今年度の公募セッション(発表分野の追加を伴うシンポジウム)では、以下の3つのテーマが採択されました。


【野生生物の持続可能な利用、取引、採取・捕獲 / Sustainable Use, Trade and Harvesting of Wildlife】

【提案者】
寺田佐恵子(大阪公立大学)、Hubert Cheung (立命館アジア太平洋大学)

【提案の狙い】
野生生物の過剰な捕獲・採取は、世界規模の生物多様性損失の主要因の一つであり、違法かつ持続不可能な野生生物取引は、地球上の多様な種の存続を脅かしている。野生生物を持続可能なレベルで捕獲・採取し、取引を行い、持続可能な利用を実現するためには、効果的な保全施策の展開が不可欠である。そのためには科学的な情報に基づく野生生物取引規制を制定し、その実効性を担保することが必要である。しかし、種の生息状況や個体群動態の評価が含む不確実性、野生生物取引のサプライチェーンの複雑さ、取引を駆動する多様な社会的・文化的背景、そしてグローバルに連鎖する取引の影響などが、野生生物取引に関する意思決定と法執行を極めて困難なものとしている。
この課題を克服するためには、学問分野を越えた協働と関連する異文化に対する理解の促進が不可欠である。
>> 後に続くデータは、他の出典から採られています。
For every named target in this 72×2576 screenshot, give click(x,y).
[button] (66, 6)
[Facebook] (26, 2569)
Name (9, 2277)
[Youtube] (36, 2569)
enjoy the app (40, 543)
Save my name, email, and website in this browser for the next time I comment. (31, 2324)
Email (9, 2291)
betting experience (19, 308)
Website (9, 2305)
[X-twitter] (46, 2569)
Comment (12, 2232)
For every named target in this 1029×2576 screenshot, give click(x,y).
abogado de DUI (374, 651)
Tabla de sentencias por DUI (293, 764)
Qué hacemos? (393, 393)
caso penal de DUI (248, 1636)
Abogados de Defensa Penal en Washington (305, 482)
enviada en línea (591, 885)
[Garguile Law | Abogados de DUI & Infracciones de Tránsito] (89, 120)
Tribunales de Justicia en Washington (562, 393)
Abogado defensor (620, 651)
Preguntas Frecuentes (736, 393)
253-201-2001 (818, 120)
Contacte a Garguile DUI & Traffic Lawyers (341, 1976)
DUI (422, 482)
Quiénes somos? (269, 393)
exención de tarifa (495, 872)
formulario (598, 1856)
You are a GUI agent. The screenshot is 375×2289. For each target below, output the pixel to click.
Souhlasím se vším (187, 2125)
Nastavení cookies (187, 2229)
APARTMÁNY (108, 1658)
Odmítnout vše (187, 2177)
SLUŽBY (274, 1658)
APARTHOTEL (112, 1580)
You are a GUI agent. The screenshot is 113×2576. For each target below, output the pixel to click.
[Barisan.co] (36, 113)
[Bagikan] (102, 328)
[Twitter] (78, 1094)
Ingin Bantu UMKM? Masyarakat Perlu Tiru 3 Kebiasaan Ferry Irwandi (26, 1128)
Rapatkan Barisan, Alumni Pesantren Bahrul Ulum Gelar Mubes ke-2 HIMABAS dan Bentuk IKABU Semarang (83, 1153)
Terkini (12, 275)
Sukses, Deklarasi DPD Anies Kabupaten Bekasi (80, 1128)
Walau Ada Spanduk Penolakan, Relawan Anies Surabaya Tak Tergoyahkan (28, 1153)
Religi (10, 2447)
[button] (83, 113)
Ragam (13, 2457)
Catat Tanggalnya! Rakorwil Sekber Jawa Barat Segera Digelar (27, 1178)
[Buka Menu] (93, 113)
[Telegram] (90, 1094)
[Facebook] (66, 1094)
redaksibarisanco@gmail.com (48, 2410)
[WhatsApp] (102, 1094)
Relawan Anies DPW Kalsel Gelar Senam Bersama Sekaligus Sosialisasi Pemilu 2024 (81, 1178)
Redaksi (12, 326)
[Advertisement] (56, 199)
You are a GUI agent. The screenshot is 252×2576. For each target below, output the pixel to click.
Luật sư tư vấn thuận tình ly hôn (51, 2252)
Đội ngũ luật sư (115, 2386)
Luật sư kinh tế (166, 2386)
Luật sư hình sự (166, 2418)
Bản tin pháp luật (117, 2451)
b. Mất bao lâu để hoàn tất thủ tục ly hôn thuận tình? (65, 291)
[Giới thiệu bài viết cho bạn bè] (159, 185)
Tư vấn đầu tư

「野生生物の持続可能な利用、取引、採取・捕獲」についての本シンポジウムは、国内外の野生生物の持続可能な利用に関する研究者を第73回生態学会大会に集め、学際的な議論の場を醸成することを目的としている。本シンポジウムを通じ、国内外の野生生物取引政策についての科学的な議論を深め、国際協力の強化や持続可能な解決策の発展に貢献することを目指す。
本シンポジウムでは、国内外の野生生物取引の専門家による招待講演を予定している。講演者らは、野生生物取引規制の発展を紹介し、野生生物の持続可能な利用について議論する。また、21世紀における順応的な野生生物取引管理を推進するための方法、多様な利害関係者をより効果的に巻き込むための革新的かつ実践的な手法について検討するとともに、より広範な地球環境ガバナンス分野からの野生生物取引管理に資する教訓を紹介する。本シンポジウムは、多様性を重視し、本分野における国内外の多様な知見の共有を促進するとともに、日本生態学会会員等による関連研究の更なる発展のきっかけとなることが期待される。


【延長された表現型 / Extended Phenotype】

【提案者】
佐藤拓哉 (京都大学)

【提案の狙い】
「延長された表現型」の分子機構・ゲノム進化・生態学的帰結
分子生物学と生態学が協働することで、生物学の未開拓領域に踏み込むことが期待されている。しかし、自然生態系における興味深い現象に対して、分子レベルの解析へと踏み出す動機や、他分野との共同研究の機会を見出しにくい学会員は、いまだ少なくない。本公募シンポジウムでは、寄生者や内部共生者による「延長された表現型」をテーマに掲げて、その分子機構・ゲノム進化・生態学的帰結の解明が、如何に専門分野の異なる研究者の共同によってなされ、異分野融合領域の形成へと結実するかを紹介する。
それにより、(1)学会員に今後の研究展開の足がかりとなる機会を提供すること、(2)生態学と他の生物学分野との融合をいかに推進し、学問領域として確立していくかを議論することを目的とする。


【人と自然 / Human Dimension in Ecology】

【提案者】
時任美乃理、徳地直子(京都大学)

【提案の狙い】
本セッションは、現代社会における「人と自然のつながりの現在地」を多角的に捉え直すことを目的とする。近年、気候変動やパンデミック、人口動態の変化を背景に、人々の価値観や暮らし方、自然との関わり方は大きく変化している。持続可能な資源の利用や効果的な保全実践を考える上では、自然を人間から切り離された保護の対象としてのみ捉えるのではなく、いかに関わり、どのように活かすのかを問う視座が重要である。
このとき鍵となるのが「ヒューマン・ディメンション」である。これは人間社会・行動・価値観・制度と生物学的システムの相互作用を明らかにし、互いに与え合う影響を検討する学際的領域であり、生物多様性への人間活動の影響、保全の社会的文脈、市民参加、倫理・政策的課題など幅広いテーマを含む。
本大会の公募セッションを通じ、森林資源を活かした地域づくり、市民科学、環境教育、文化的実践など多様な取り組み事例や研究成果を共有することで、多様化する自然観や価値観を理論的に捉え直し、生態学における新たな課題や応用可能性を検討する契機としたい。学際的な知の往還を通じて、人と自然の関係性を多面的に再考し、持続可能な社会に向けた生態学の新たな役割を探る場としたい。